DI ERA POST POST MODERN
A. Pendahuluan
Dalam
perkembangan dunia seperti saat ini, akan muncul berbagai macam pengaruh, baik
yang bersifat positif atau negatif. Pengaruh – pengaruh mana yang akan
mendominasi dalam kehidupan kita , semua itu tergantung dari diri kita pribadi
khususnya dalam menyaring dan menyingkapi segala yang ada dan yang mungkin ada
. Bersumber dari perkuliahan filsafat ilmu tanggal 4 Maret 2014 oleh Prof.
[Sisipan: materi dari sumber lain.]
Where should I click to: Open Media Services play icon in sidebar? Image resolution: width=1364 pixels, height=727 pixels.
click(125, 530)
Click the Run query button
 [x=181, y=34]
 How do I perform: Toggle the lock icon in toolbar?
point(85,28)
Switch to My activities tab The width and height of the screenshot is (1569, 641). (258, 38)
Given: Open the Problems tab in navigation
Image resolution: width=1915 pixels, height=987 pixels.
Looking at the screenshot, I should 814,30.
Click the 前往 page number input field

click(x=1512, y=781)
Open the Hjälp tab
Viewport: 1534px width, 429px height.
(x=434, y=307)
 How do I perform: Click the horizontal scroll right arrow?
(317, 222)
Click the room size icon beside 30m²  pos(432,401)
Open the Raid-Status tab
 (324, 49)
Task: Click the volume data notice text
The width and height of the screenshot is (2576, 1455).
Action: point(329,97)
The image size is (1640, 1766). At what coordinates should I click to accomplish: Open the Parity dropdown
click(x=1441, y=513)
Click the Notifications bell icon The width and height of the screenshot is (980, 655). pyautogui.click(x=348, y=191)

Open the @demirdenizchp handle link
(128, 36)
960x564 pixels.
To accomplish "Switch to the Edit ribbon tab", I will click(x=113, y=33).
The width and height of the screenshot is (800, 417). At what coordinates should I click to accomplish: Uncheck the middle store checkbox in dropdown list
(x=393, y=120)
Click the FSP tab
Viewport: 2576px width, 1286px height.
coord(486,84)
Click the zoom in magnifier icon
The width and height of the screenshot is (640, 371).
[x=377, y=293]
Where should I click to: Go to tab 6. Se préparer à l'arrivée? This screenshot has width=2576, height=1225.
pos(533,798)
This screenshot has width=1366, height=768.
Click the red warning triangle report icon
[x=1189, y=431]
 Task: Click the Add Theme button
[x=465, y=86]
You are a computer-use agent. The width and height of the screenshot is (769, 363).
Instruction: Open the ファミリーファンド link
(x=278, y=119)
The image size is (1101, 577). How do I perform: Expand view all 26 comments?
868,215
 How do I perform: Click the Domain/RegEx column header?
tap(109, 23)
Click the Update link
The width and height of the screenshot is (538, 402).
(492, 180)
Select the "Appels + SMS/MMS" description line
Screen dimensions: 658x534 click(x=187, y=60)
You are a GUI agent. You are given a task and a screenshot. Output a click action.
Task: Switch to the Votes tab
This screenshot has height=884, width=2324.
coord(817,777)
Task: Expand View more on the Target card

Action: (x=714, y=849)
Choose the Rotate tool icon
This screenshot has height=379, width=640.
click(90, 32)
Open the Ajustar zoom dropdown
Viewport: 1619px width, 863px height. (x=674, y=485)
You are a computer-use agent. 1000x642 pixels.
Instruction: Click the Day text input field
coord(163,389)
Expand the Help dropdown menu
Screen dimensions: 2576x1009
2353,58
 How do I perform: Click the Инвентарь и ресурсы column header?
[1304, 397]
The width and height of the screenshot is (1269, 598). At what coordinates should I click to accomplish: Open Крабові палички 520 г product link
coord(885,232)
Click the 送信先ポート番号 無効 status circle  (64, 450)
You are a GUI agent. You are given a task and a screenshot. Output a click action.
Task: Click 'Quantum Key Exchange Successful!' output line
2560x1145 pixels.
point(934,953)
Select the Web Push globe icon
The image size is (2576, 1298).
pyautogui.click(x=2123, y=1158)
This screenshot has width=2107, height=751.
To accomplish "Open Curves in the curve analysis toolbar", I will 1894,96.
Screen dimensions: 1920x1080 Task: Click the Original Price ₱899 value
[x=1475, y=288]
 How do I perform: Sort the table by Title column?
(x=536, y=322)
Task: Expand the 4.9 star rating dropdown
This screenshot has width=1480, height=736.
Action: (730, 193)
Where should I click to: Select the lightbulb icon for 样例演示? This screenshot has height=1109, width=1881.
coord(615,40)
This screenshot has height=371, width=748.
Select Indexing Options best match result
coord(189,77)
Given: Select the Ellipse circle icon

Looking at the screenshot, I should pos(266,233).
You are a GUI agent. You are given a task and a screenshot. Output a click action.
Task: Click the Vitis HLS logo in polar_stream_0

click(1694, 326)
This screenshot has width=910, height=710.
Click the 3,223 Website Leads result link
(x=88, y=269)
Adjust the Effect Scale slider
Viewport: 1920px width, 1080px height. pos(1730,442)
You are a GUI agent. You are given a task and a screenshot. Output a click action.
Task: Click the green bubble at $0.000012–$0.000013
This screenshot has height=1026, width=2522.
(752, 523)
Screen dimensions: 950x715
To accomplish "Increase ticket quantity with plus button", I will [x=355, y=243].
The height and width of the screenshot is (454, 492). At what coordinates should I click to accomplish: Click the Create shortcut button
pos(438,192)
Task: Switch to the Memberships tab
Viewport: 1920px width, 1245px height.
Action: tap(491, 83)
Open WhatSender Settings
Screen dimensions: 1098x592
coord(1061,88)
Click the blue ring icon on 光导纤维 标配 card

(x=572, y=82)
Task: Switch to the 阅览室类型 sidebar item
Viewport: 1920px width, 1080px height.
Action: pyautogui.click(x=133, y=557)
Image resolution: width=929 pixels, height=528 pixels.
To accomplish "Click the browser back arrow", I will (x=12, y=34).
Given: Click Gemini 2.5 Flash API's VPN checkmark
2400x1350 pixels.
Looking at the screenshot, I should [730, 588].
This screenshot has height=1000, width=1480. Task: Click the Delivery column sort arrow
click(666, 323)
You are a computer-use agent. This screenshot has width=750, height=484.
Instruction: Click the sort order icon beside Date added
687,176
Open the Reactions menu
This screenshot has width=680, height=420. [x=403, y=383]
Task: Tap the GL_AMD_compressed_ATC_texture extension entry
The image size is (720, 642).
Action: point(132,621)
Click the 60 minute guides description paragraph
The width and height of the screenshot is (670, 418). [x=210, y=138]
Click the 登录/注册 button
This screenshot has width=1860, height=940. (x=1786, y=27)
Marsigit, bahwa pengaruh merupakan kombinasi antara daya berpikir dan kemampuan
– kemampuan lain yang bersinergis.
Menurut Marsigit (http://powermathematics.blogspot.com/2012/11),
bahwa pengaruh perkembangan dunia oleh
Paul Ernest yang digambarkan dalam peta dunia pendidikan menunjukkan arus besar
perubahan dunia yang juga memunculkan perubahan dalam filsafat pendidikan,secara
umum oleh Paul Ernest , dunia pendidikan dibagi menjadi lima antara lain dunia
pendidikan kaum industrialis , dunia pendidikan kaum konservatif feodal , dunia pendidikan kaum old humanis , dunia pendidikan kaum progresif dan dunia pendidikan
kaum socio-constructivist.
Peta dunia pendidikan yang digambarkan oleh
Paul Ernest tersebut jelas – jelas menggambarkan bagaimana dunia pendidikan
suatu masyarakat yang condong pada salah satu paham tersebut, ditambah lagi
kenyataan yang ada saat ini, dimana kita tengah berada pada struktur dunia yang
sangat dominan dipengaruhi oleh post post modern, dan tentu saja kita harus
mengantisipasi segala pengaruh – pengaruh yang bisa muncul ke masyarakat
khususnya bagi perkembangan siswa. Pengaruh yang bisa diterima oleh siswa –
siswi kita tidak akan jauh dari pembentukan karakter dan tentunya juga
berhubungan dengan moral dan spiritual mereka. Menurut Mulyadi (2010: 5) adanya
dekandensi moral anak bangsa akan berakibat penurunan harkat dan martabat
kemanusiaan. Dalam kondisi seperti itu, maka diperlukan pemahaman dan kerjasama
semua pihak untuk memikirkan moralitas siswa khususnya sebagai generasi penerus
bangsa dengan merujuk pada filsafat moral. Oleh karena itu, penting bagi kita, khususnya
sebagai seorang guru, untuk mampu berpikir kritis dalam menyingkapi semua itu.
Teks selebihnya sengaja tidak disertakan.